Getting in the room to see the doctor is the hardest part. That is what I hear most often from the tens of thousands of Central Valley veterans. Long wait times for appointments and lengthy commutes prevent them from accessing the care that they have earned through their service. In Turlock, a veteran looking for specialty care faces a 90 mile journey to the nearest full service Veterans Affairs Medical Center in Palo Alto. This trip is especially difficult for elderly veterans or those with limited financial resources.
Improving access to care for veterans has been a priority of mine since entering office.

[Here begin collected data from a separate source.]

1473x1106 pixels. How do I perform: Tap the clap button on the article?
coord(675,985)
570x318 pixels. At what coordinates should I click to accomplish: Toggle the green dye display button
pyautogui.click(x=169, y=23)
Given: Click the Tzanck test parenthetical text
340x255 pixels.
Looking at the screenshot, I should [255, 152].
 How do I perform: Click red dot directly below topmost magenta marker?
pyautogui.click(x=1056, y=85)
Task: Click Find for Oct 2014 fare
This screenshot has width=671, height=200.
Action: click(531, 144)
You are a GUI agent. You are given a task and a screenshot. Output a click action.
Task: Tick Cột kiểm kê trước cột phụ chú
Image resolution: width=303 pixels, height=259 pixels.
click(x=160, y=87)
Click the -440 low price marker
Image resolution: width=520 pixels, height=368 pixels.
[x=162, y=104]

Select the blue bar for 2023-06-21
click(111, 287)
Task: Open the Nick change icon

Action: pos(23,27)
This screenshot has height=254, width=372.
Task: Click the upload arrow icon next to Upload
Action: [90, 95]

With my fellow members of the House Committee on Veterans’ Affairs I have worked to increase funding for construction, encouraged the VA to make use of private physicians and supported investing hundreds of millions of dollars in technology improvements designed to raise the efficiency and quality of VA healthcare.
Here at home, my staff stays busy working daily with Central Valley veterans to help them navigate the VA bureaucracy and receive the benefits they deserve. I was proud to secure two new transport vans for our local VA centers to help veterans get to and from their appointments and ease their burdens.

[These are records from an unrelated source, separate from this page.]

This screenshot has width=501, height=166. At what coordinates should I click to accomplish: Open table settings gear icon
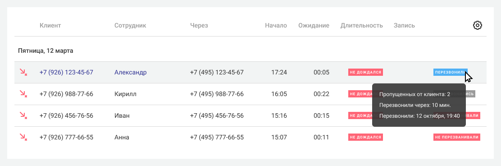(x=478, y=25)
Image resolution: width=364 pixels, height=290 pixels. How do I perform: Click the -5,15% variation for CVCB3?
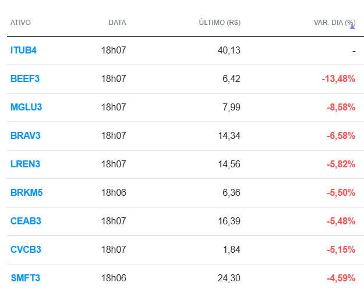(341, 250)
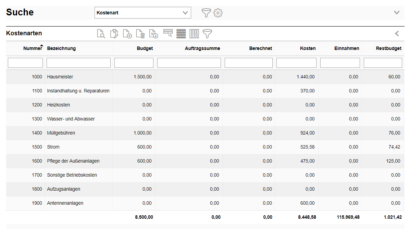Click the delete record trash icon

tap(140, 34)
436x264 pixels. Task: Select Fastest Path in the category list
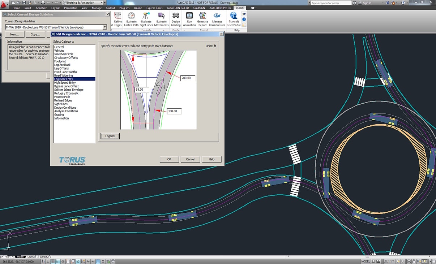click(62, 97)
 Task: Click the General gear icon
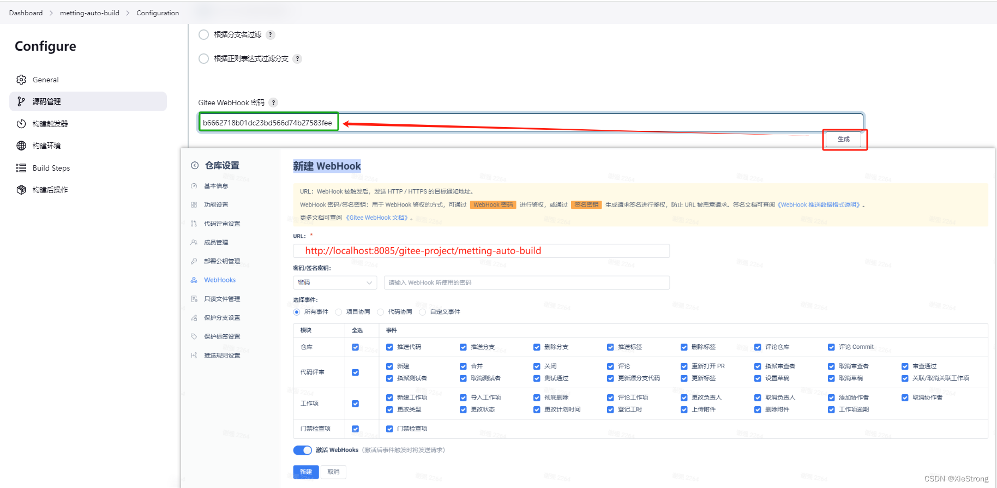pos(21,80)
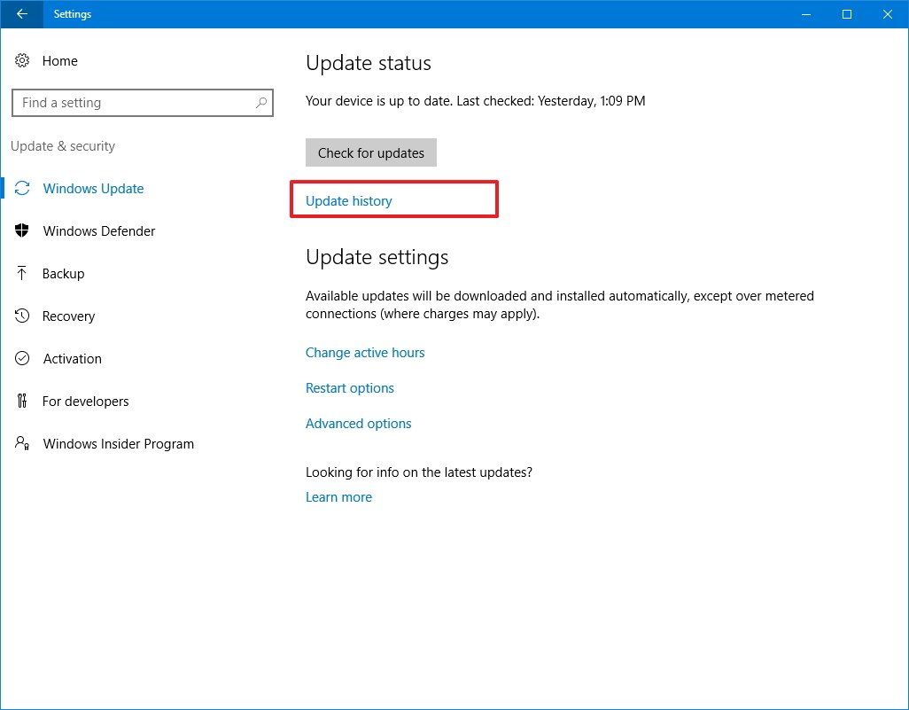Viewport: 909px width, 710px height.
Task: Click the Activation checkmark icon
Action: (x=22, y=358)
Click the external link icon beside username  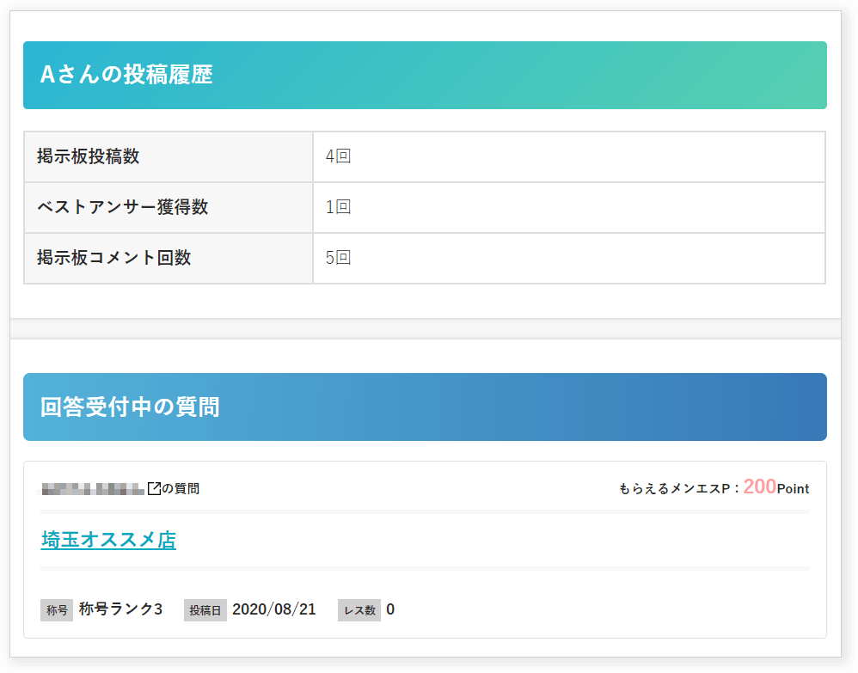(x=155, y=488)
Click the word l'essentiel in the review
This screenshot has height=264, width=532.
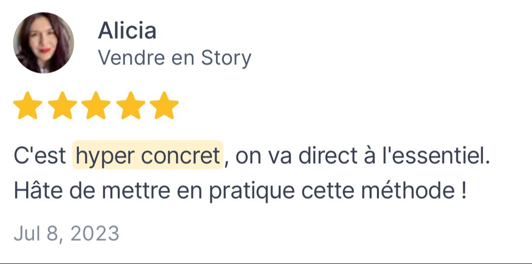click(x=437, y=156)
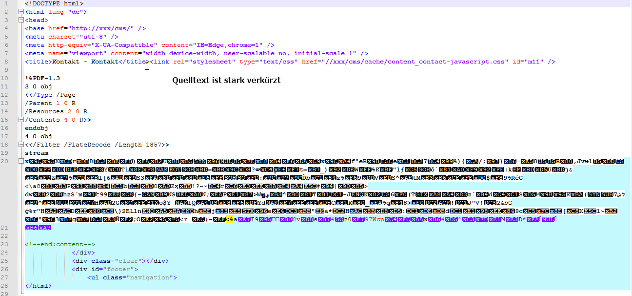Place cursor in the DOCTYPE html line
The height and width of the screenshot is (296, 632).
(54, 3)
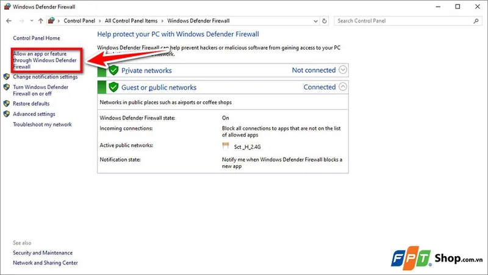
Task: Expand the Private networks section chevron
Action: (342, 70)
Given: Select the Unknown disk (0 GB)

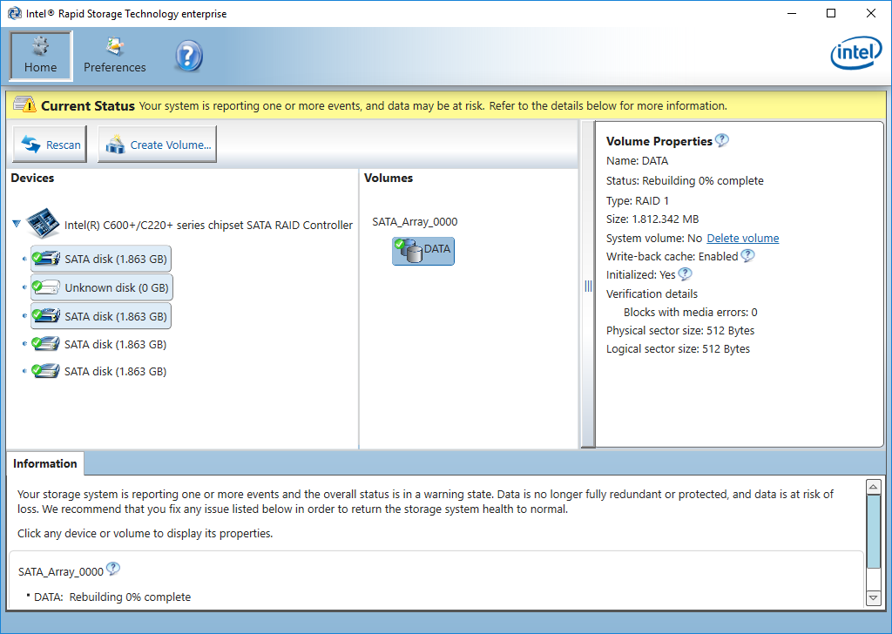Looking at the screenshot, I should (x=101, y=287).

Unfortunately, veterans are still waiting too long for care and some have lost their lives while waiting for the VA. In certain VA medical centers, the problems went beyond bureaucratic inertia to the point where deliberate fraud on the part of administrators prevented veterans from getting urgent medical care. At these locations, secret wait lists were utilized to hide from Congress and the American people the failure of the VA to see patients in a timely fashion. Where this fraud has been uncovered, I fully expect criminal prosecution for those responsible.
While additional resources are critical, they will not truly solve problems unless there are deep institutional reforms in the department.

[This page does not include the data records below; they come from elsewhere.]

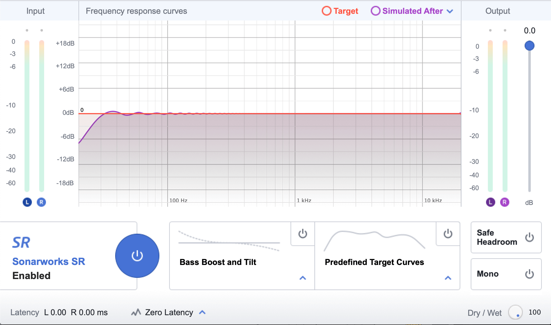
Task: Click the Predefined Target Curves label
Action: (x=374, y=262)
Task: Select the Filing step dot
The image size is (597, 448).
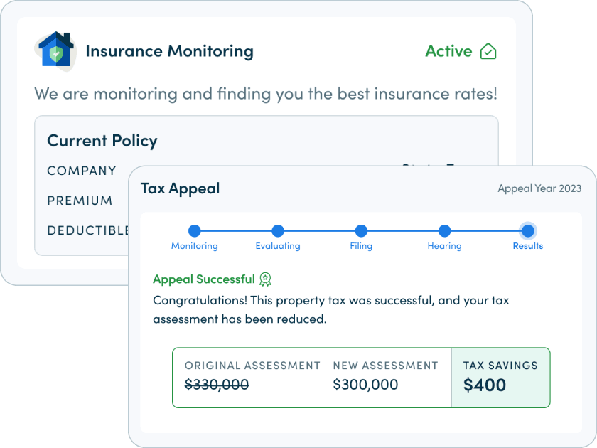Action: [x=361, y=231]
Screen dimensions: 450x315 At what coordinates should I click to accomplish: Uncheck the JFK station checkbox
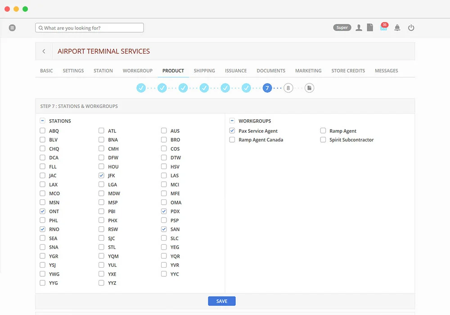tap(101, 176)
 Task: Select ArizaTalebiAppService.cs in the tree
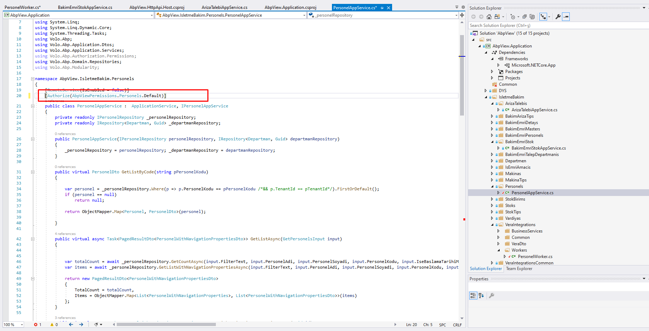click(534, 110)
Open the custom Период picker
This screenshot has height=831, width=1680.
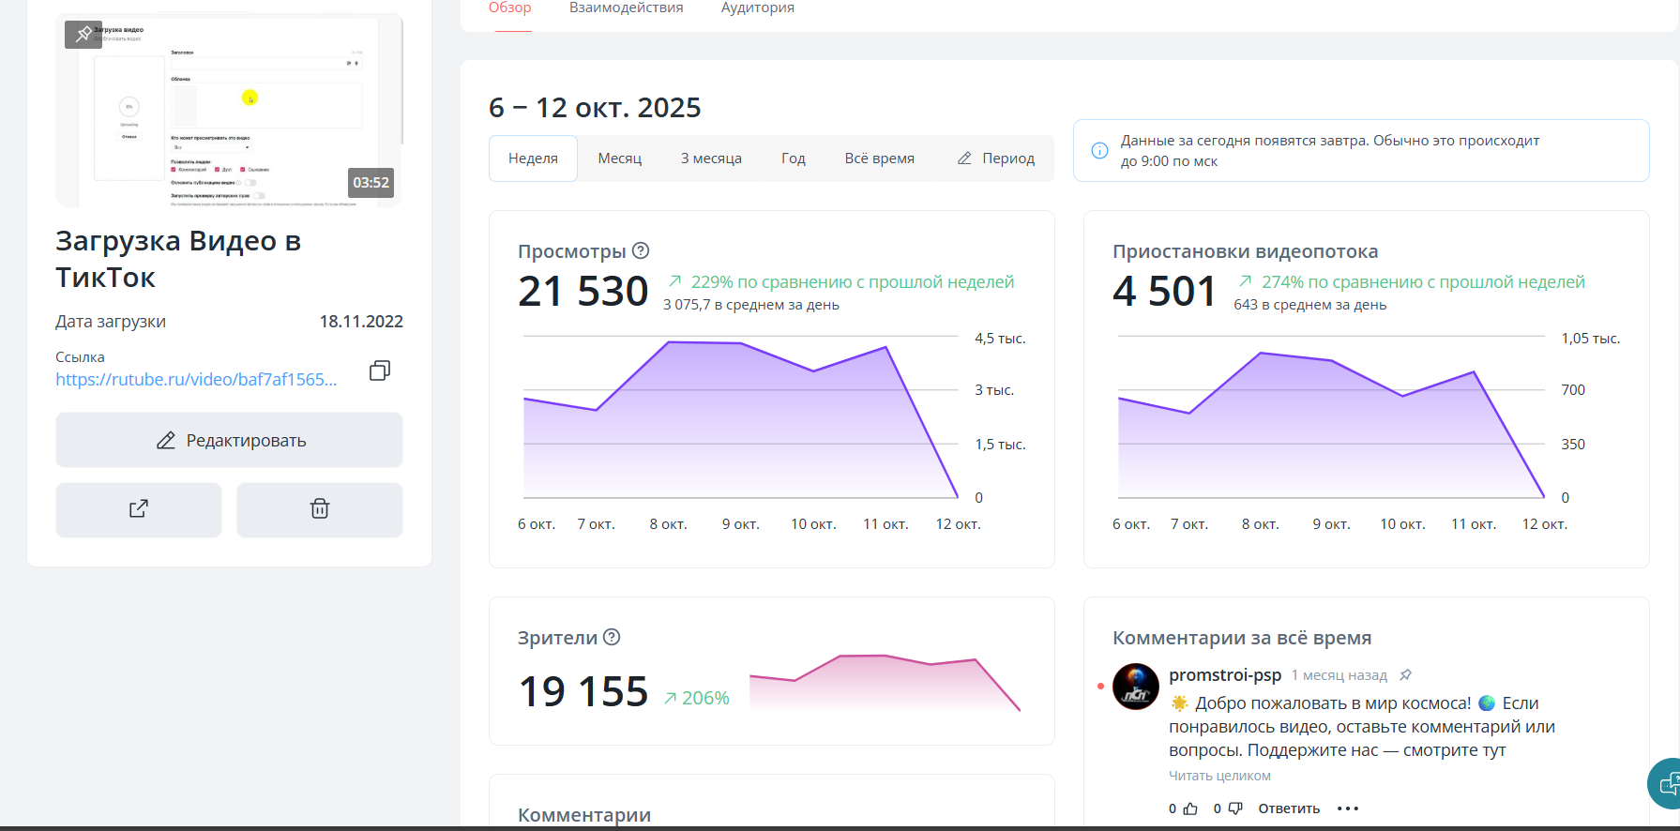[x=996, y=159]
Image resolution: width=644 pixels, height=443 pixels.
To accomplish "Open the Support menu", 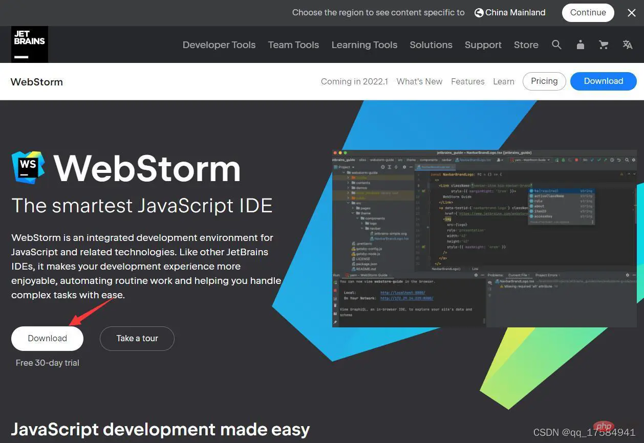I will pyautogui.click(x=483, y=45).
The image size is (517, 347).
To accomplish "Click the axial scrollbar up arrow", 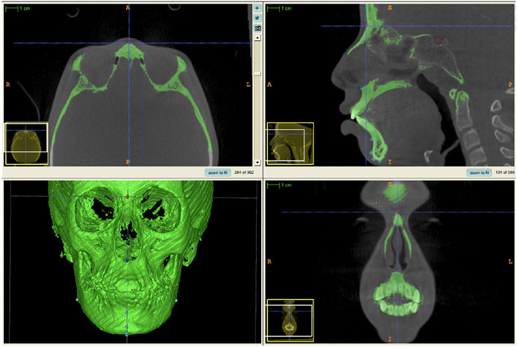I will click(x=257, y=37).
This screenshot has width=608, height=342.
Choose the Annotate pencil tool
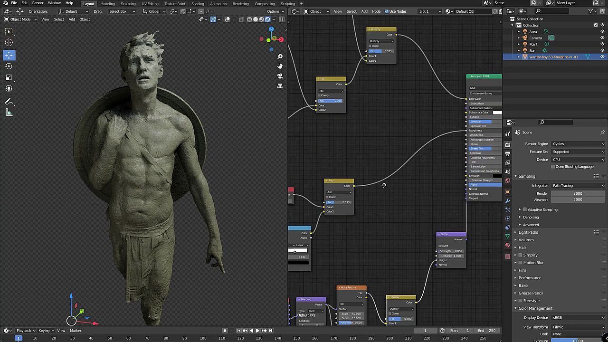9,102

That is why I am so pleased that the President signed H.R. 3230, the Veterans Access to Care through Choice and Accountability Act of 2014. The bill gives the Secretary of Veterans Affairs the authority to fire senior executives at the VA who are not performing, removing the culture of impunity that reigns within the Department. The legislation also gives veterans increased access to private providers outside the VA system. While this was an option before, receiving approval from the VA was too difficult. Going forward a veteran who lives more than 40 miles from a VA facility or would wait longer than 30 days for an appointment is eligible to receive care from a healthcare provider right in their own community.
The signing of this bill is just the first step. Implementing it effectively will take steadfast dedication to serving our vets. The hardest work is just beginning as the VA works to implement these changes, and Congress’s oversight mission isn’t over. I don’t want to see long wait times, secret lists, or waiting lists at all. It’s time to eliminate the backlog and bring real reform to the VA, which H.R. 3230 intends to do.
I assure you that the House Veterans’ Affairs Committee will be conducting vigorous oversight of the Department of Veterans Affairs to verify that they are properly utilizing the extraordinary level of funding contained in the legislation. Committee members have already tasked the Government Accountability Office to perform regular investigations into the status of the reforms contained in the bill.
It is up to the Department of Veterans Affairs under new leadership of recently appointed Secretary Bob McDonald to restore the trust of our veterans in the healthcare system. The charge of the Department is clear: “to care for him who shall have borne the battle and for his widow, and his orphan.” I will be watching closely to ensure that mission is met.
Jeff Denham, R-Turlock, represents the 10th Congressional District, which includes all of Stanislaus County and southern San Joaquin County, and served in the U.S. Air Force for 16 years.